Buzzy, billion dollar fintech startup Revolut has hired a PR firm with a specialism in crisis communications and is recruiting an in-house defamation lawyer as negative coverage of the company continues.
Two industry sources told Yahoo Finance UK that Revolut has appointed MHP Communications to act as external PR and communications advisors. Keith Gladdis, a former news editor at the Daily Mail, is understood to be working on the account.
When Gladdis joined MHP as a director in 2017, the PR firm said that he would be “offering senior counsel to clients on media strategy, crisis communications, and effective campaigning.”
A spokesperson for Revolut said appointing an outside PR firm was the “logical development for a large and growing business.”
“MHP Communications will undertake a programme of proactive campaigns and media strategy to support Revolut in its next phase of international growth, led by the agency’s specialist financial services team. This includes launching in north America and Asia as part of a long term programme of international expansion,” the spokesperson said.
Yahoo Finance UK last month broke the news that Revolut was hunting for what is understood to be its first external PR firm.
The appointment comes amid a string of bad headlines for Revolut, which is one of the UK’s so-called “unicorn” startups — a private tech business worth over $1bn.

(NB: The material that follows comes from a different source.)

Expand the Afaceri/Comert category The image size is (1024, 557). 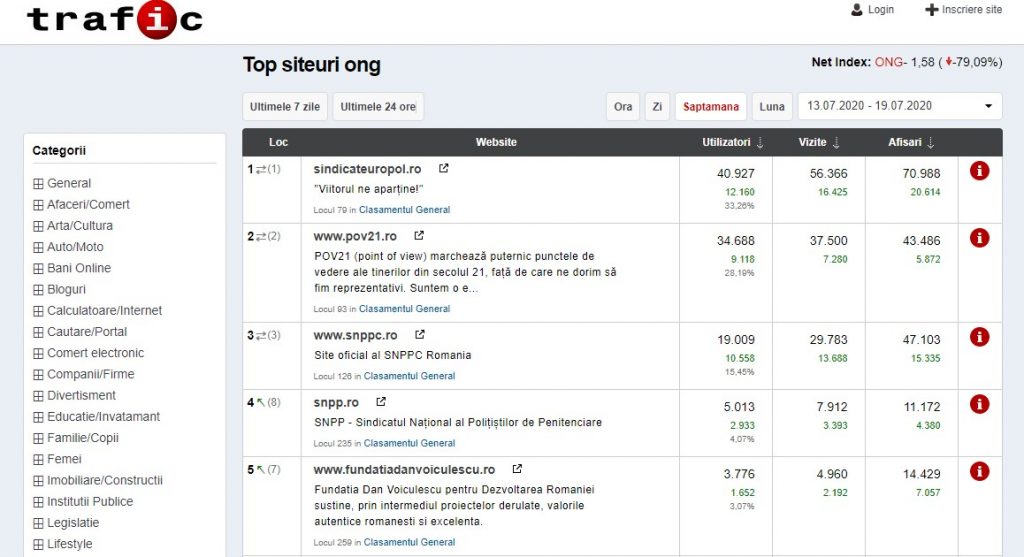(x=39, y=204)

The Telegraph reported last month on what it claimed were sanctions screening issues at the company. On the same day, Wired published a report detailing the “toxic” internal culture at the startup. These followed headlines earlier in the year about fake data used in Revolut’s adverts and scrutiny of the company’s banking activities in Lithuania.
UK marketing magazine The Drum recently described Revolut’s year so far as a “PR crisis.”

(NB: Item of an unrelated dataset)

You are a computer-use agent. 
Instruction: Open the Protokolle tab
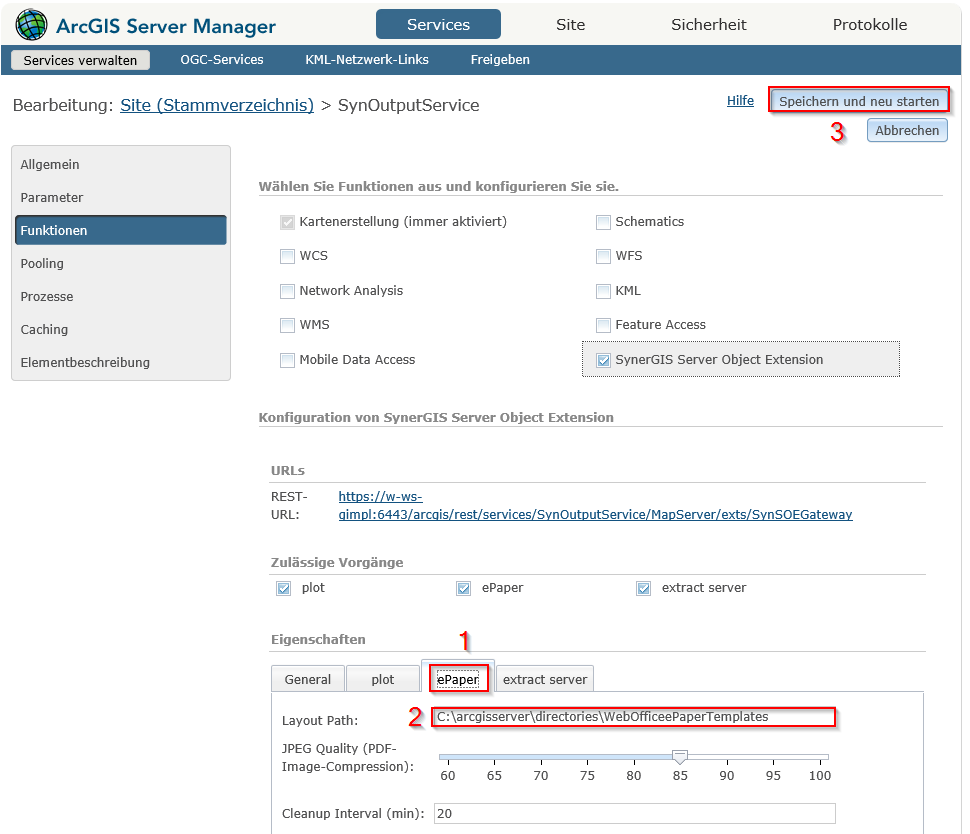[x=869, y=25]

Revolut has pushed back strongly against the claims of a poor internal culture and compliance issues. The startup said it was improving its culture and that the reports around sanctions screening systems were “misleading.”
However, on Tuesday, the BBC reported that a Revolut whistleblower approached the UK’s Financial Conduct Authority in 2016 to raise concerns about internal culture and compliance. This led to an investigation by the FCA that was closed a year later, according to the BBC.

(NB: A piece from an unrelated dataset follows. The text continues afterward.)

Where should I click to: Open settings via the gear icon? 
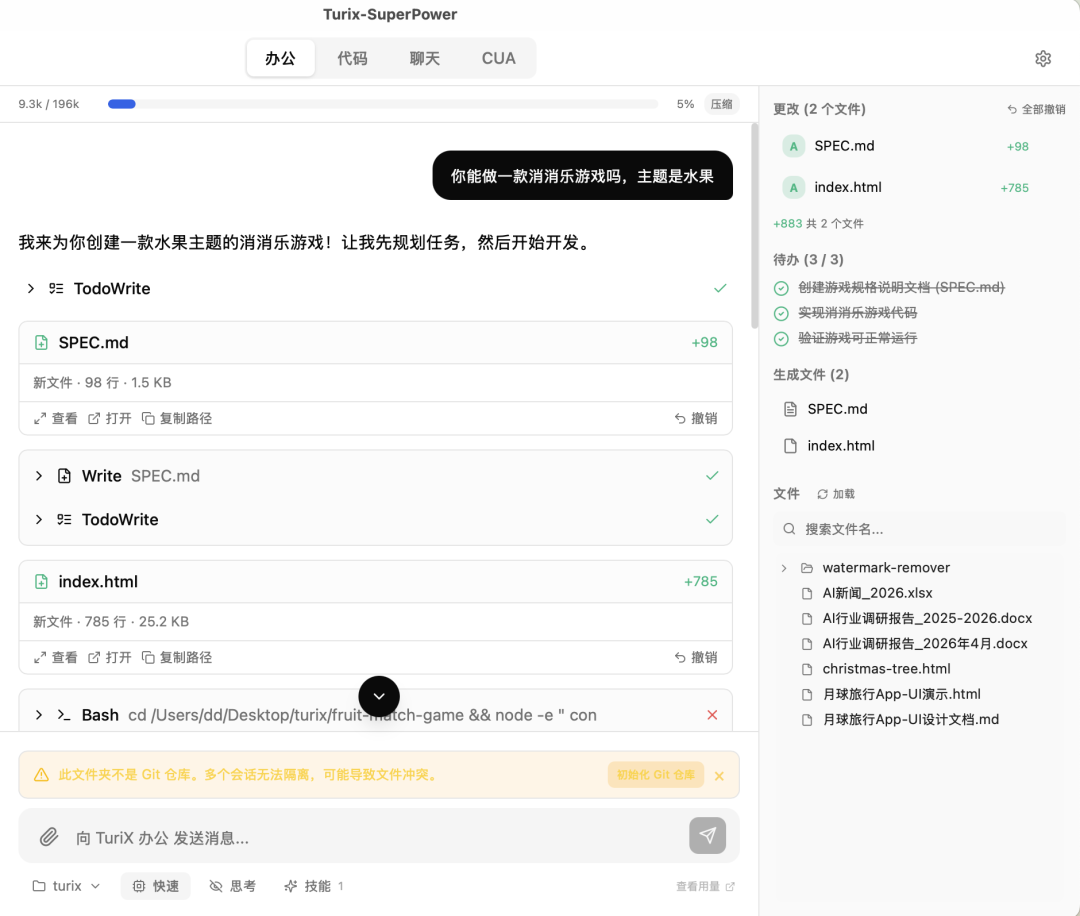pos(1043,59)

As well as calling in PR help, Revolut is also recruiting an in-house defamation lawyer as it seeks to fight back against negative headlines and protect its reputation.
A job posting on its website said the role will involve “supporting a variety of defamation claims and reputation related matters.”
The new role will also “advise on libel, slander and internet defamation matters and recommend to senior management the steps required to protect the business’s reputation by bringing or defending such claims.”
“With regard to our legal team, Revolut’s swift growth has generated great interest in the business. This has sometimes led to untrue and damaging claims being made, which we always seek to correct. Revolut is undertaking recruitment to fill a range of highly skilled roles worldwide,” a spokesperson for Revolut said.
Revolut is one of Britain’s hottest startups. It was founded in 2015 by a former Credit Suisse currency trader and began as a prepaid card linked to an app that let people buy ultra-cheap currency. It has expanded into everything from insurance to cryptocurrencies.
The startup was valued at $1.7bn (£1.2bn) last year and has raised money from top venture capitalists in Europe and Silicon Valley. It has four million users globally and signs up thousands of new accounts each day.